- **WORKING DATA**:

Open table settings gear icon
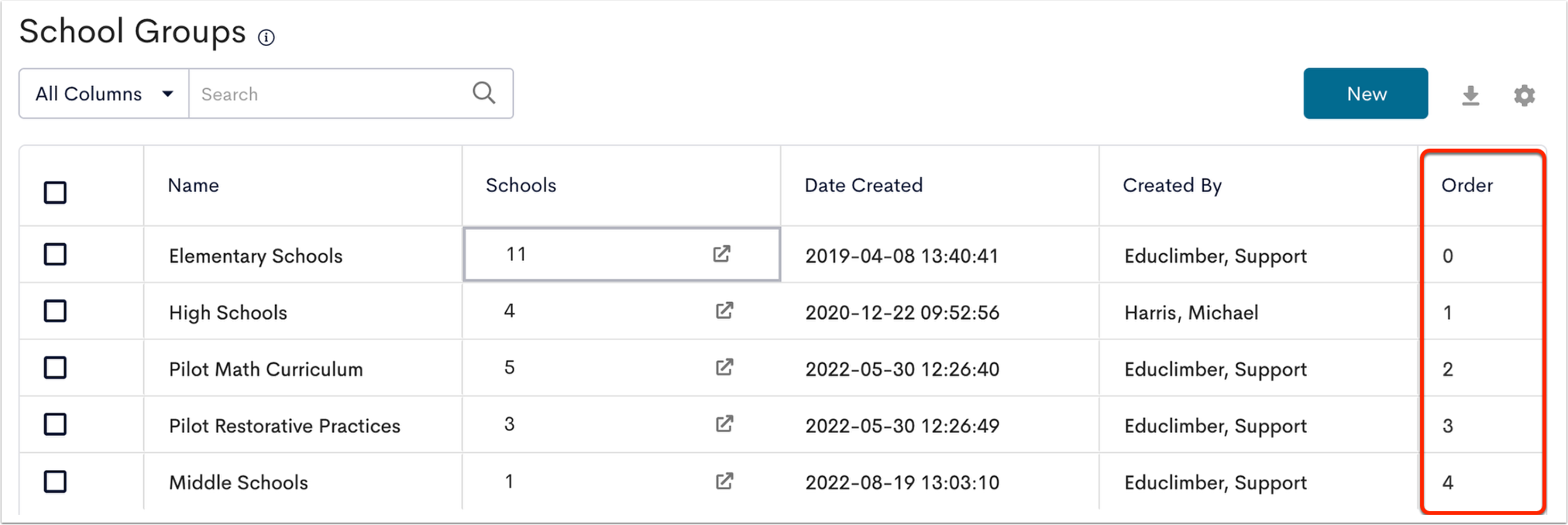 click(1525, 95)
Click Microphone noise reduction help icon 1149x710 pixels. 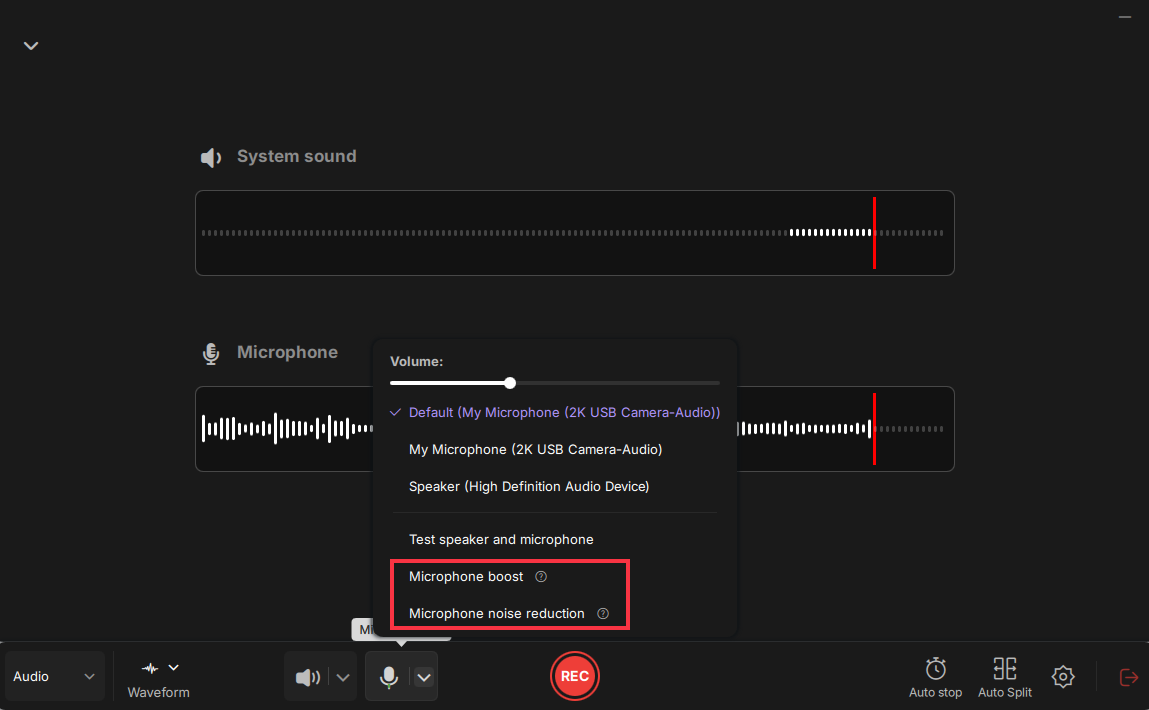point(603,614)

---

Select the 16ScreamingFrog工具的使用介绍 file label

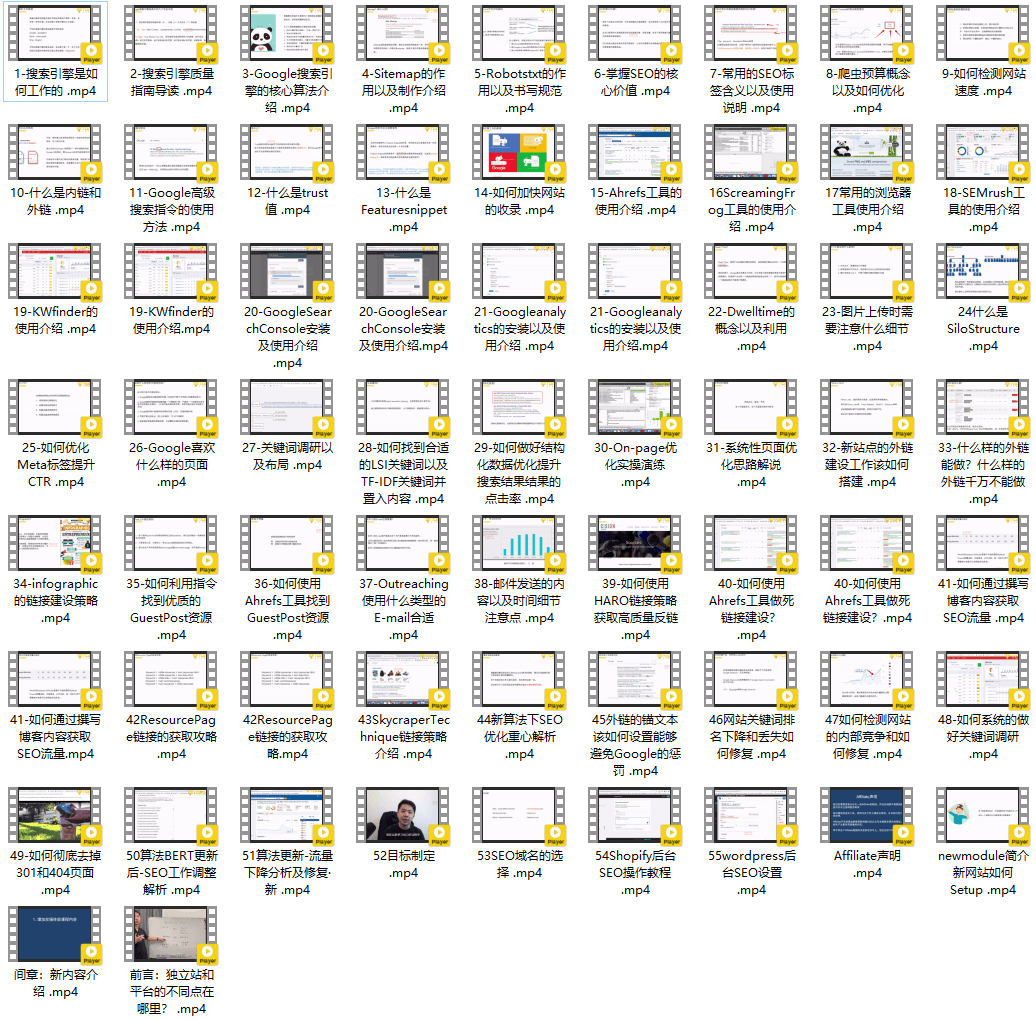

* * *

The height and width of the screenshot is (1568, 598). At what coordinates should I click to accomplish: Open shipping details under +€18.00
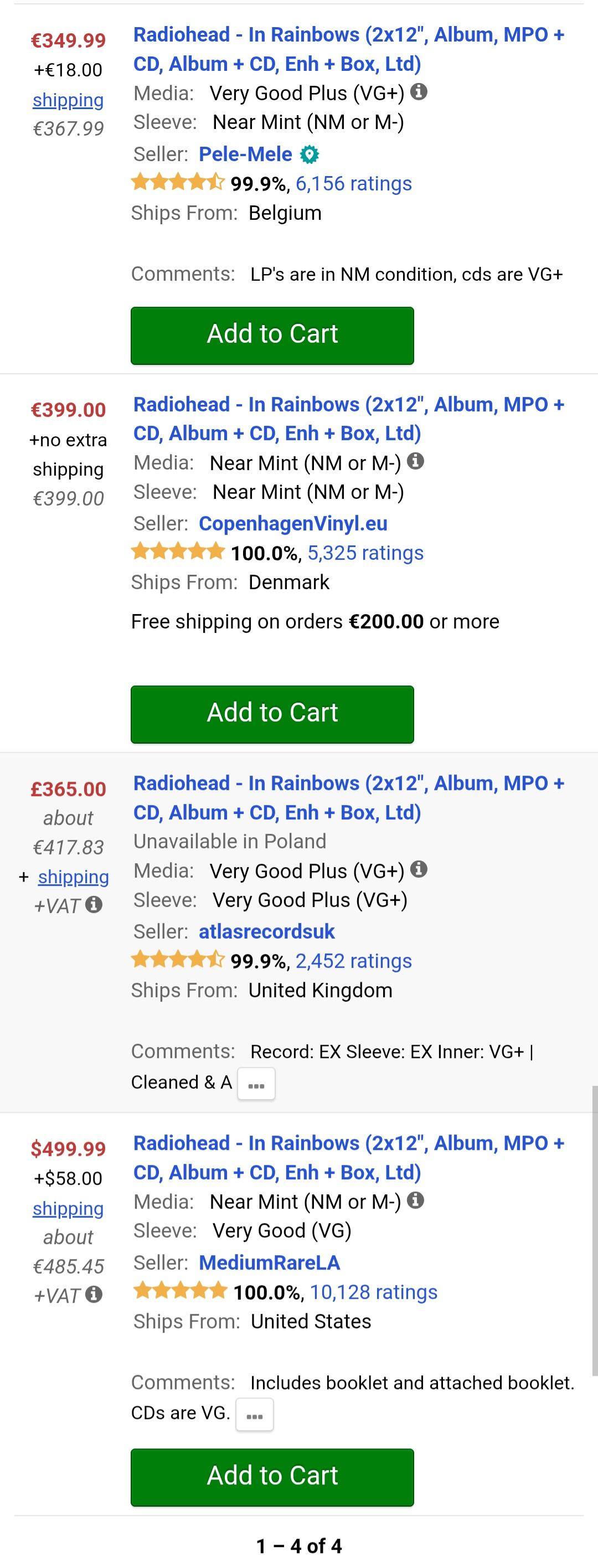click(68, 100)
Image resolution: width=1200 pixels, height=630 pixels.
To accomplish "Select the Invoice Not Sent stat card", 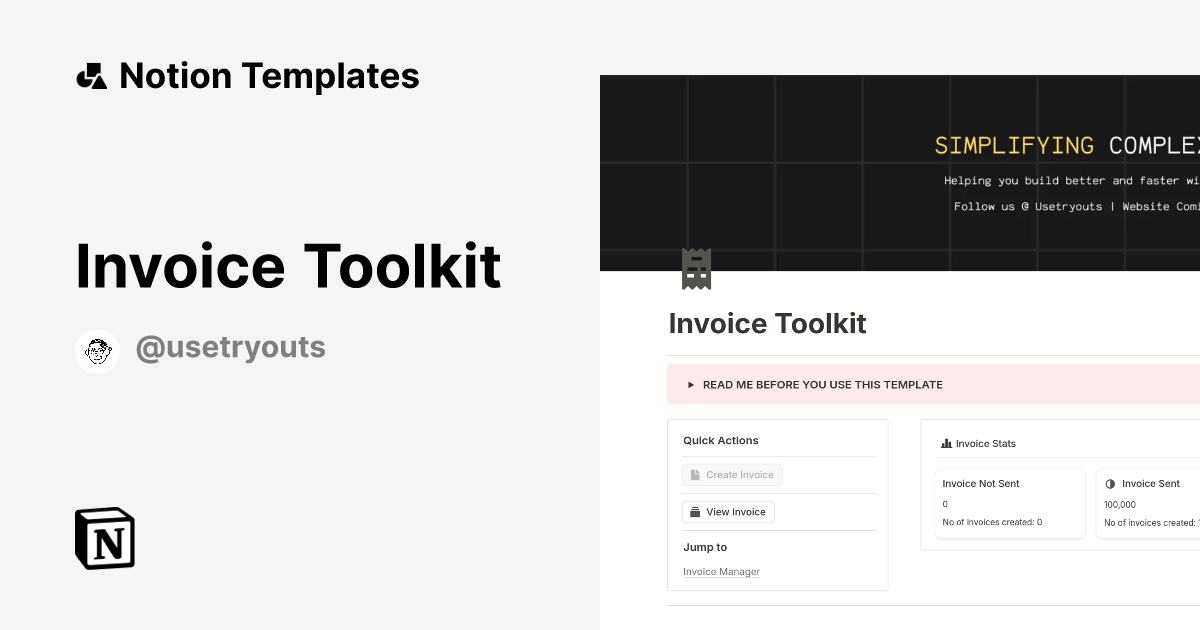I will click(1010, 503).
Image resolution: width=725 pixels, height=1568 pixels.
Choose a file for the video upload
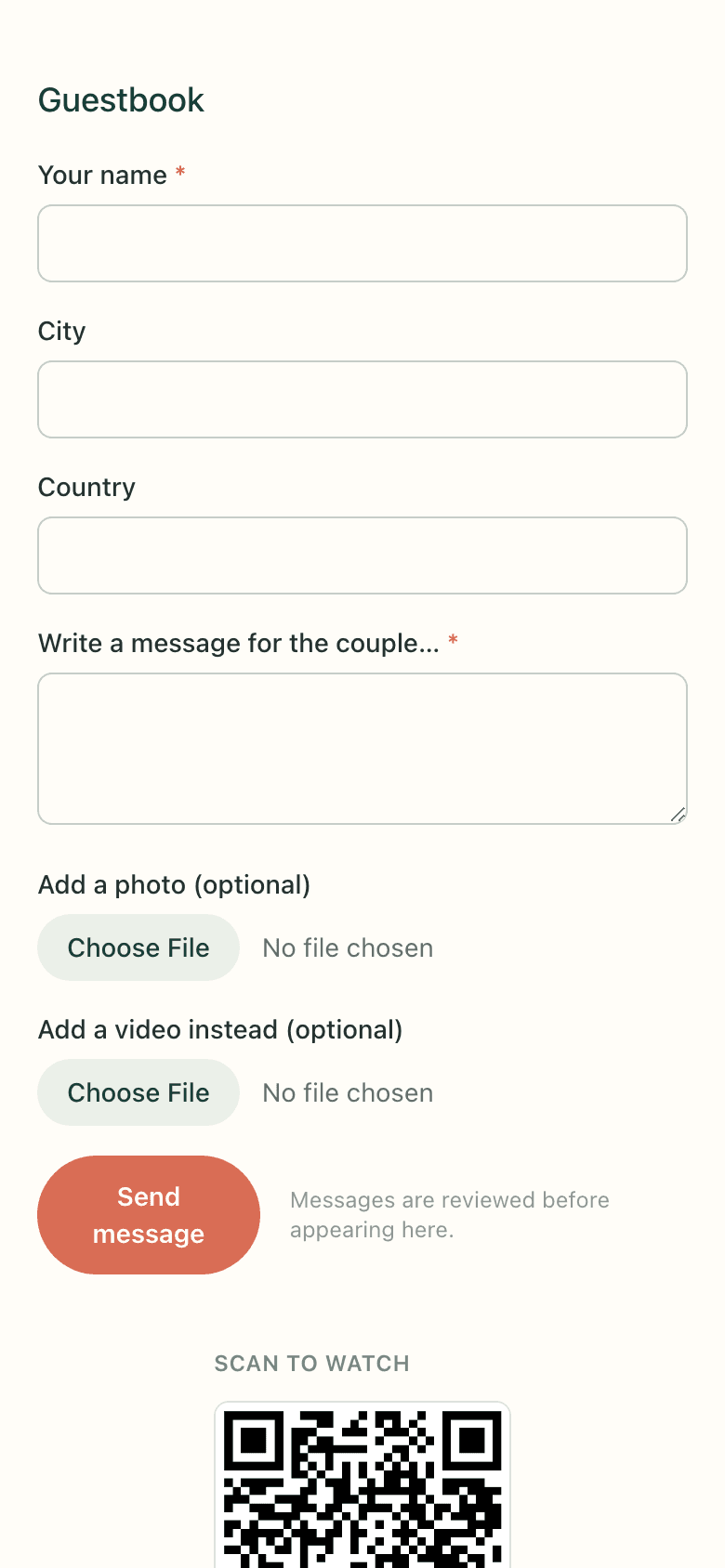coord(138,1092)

- **EXERCISE**:
Track down all lines above with the string "Image" and copy them.

- **ANSWER SECTION**:
Image resolution: width=1200 pixels, height=630 pixels.
Image resolution: width=725 pixels, height=1568 pixels.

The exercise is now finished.